= Organic azide =

Organic compounds containing the azide (N3) functional group

The azide functional group can be shown by two resonance structures.

An organic azide is an organic compound that contains an azide (–N3) functional group. Because of the hazards associated with their use, few azides are used commercially although they exhibit interesting reactivity for researchers. Low molecular weight azides are considered especially hazardous and are avoided. In the research laboratory, azides are precursors to amines. They are also popular for their participation in the "click reaction" between an azide and an alkyne and in Staudinger ligation. These two reactions are generally quite reliable, lending themselves to combinatorial chemistry.

== History ==
Phenyl azide ("diazoamidobenzol"), was prepared in 1864 by Peter Griess by the reaction of ammonia and phenyldiazonium. In the 1890s, Theodor Curtius, who had discovered hydrazoic acid (HN3), described the rearrangement of acyl azides to isocyanates subsequently named the Curtius rearrangement. Rolf Huisgen described the eponymous 1,3-dipolar cycloaddition.
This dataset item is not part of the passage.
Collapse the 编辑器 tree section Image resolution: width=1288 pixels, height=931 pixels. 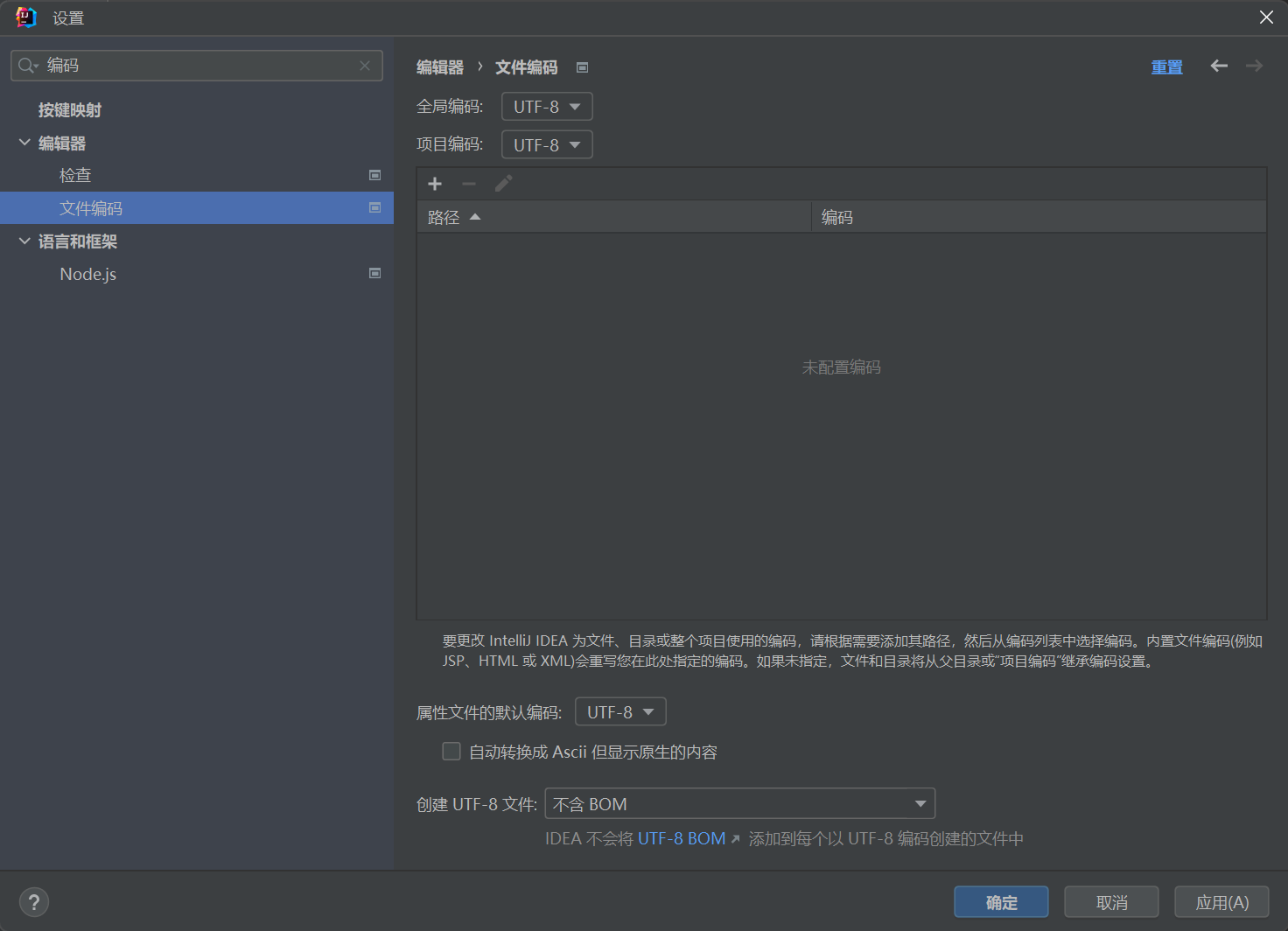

The interest in azides among organic chemists has been relatively modest due to the reported instability of these compounds. The situation has changed dramatically with the discovery by Sharpless et al. of Cu-catalysed (3+2)-cycloadditions between organic azides and terminal alkynes. The azido- and the alkyne groups are "bioorthogonal", which means they do not interact with living systems, and at the same time they undergo an impressively fast and selective coupling. This type of formal 1,3-dipolar cycloaddition became the most famous example of so-called "click chemistry" and the field of organic azides exploded.

==Preparation==

Selected bond distances (picometers) and angles for phenyl azide.
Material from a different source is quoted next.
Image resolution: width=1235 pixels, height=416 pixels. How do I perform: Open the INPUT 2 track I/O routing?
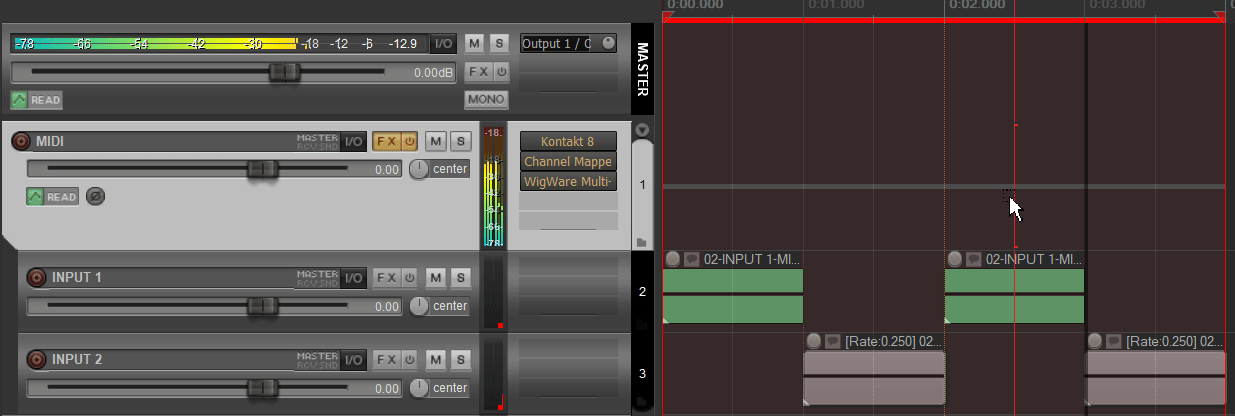click(x=354, y=359)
Myriad methods exist, most often using preformed azide-containing reagent.

Azide synthesis techniques. Arrows represent retrosynthetic steps.

===Alkyl azides===
====By halide displacement====
As a pseudohalide, azide generally displaces many leaving group, e.g. Br−, I−, TsO−, sulfonate, and others to give the azido compound. The azide source is most often sodium azide (NaN3), although lithium azide (LiN3) has been demonstrated.

====From alcohols====
Aliphatic alcohols give azides via a variant of the Mitsunobu reaction, with the use of hydrazoic acid. Hydrazines may also form azides by reaction with sodium nitrite: Alcohols can be converted into azides in one step using 2-azido-1,3-dimethylimidazolinium hexafluorophosphate (ADMP) or under Mitsunobu conditions with diphenylphosphoryl azide (DPPA).
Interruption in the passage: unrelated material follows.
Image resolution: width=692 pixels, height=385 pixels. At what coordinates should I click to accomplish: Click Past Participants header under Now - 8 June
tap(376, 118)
====From epoxides and aziridines====
Trimethylsilyl azide (CH3)3SiN3, and tributyltin azide (CH3CH2CH2CH2)3SnN3, have all been used, including enantioselective modifications of the reaction are also known. Aminoazides are accessible by the epoxide and aziridine ring cleavage, respectively.

====From amines====
The azo transfer compounds, trifluoromethanesulfonyl azide and imidazole-1-sulfonyl azide, react with amines to give the corresponding azides. Diazo transfer onto amines using trifluoromethanesulfonyl azide (TfN3) and Tosyl azide (TsN3) has been reported.

====Hydroazidation====
Hydroazidation of alkenes has been demonstrated

===Aryl azides===
Aryl azides may be prepared by displacement of the appropriate diazonium salt with sodium azide or trimethylsilyl azide. Nucleophilic aromatic substitution is also possible, even with chlorides. Anilines and aromatic hydrazines undergo diazotization, as do alkyl amines and hydrazines.
PhNHNH2 + NaNO2 → PhN3 + NaOH + H2O

===Acyl azides===

Alkyl or aryl acyl chlorides react with sodium azide in aqueous solution to give acyl azides, which give isocyanates in the Curtius rearrangement.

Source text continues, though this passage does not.